▶ DATA EXTRACT:
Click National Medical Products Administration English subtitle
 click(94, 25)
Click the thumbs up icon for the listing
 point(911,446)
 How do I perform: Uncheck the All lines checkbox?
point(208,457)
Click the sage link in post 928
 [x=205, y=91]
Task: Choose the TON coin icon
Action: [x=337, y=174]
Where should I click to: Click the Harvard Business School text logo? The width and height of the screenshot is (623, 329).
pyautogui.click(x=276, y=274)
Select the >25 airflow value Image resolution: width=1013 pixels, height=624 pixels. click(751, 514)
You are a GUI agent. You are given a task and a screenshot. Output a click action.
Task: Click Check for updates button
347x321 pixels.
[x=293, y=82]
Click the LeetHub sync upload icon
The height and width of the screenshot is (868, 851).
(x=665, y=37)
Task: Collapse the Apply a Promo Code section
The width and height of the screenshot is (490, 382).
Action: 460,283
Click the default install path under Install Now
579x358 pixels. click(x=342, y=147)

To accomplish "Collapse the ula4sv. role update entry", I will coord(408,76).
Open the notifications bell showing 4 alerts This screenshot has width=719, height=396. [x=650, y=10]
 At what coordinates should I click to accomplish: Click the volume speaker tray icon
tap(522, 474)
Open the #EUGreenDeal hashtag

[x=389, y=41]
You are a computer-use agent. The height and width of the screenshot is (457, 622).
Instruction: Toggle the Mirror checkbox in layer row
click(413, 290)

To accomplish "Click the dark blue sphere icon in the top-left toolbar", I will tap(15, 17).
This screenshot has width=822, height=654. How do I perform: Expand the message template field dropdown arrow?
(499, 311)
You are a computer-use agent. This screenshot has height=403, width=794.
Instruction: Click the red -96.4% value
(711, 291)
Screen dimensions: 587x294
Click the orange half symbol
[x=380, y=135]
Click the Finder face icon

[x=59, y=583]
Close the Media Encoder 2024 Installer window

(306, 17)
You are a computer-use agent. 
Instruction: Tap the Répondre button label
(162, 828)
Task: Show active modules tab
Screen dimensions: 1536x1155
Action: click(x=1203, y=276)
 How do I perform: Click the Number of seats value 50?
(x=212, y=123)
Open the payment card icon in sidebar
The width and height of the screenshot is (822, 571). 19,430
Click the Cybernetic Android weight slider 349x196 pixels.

▶ PROMPT: From the material above, gather all lines that include the string "computer" and copy them.

▶ WRITTEN ANSWER:
You are a computer-use agent. The height and width of the screenshot is (457, 622).
You are a computer-use agent. This screenshot has height=403, width=794.
You are a computer-use agent. 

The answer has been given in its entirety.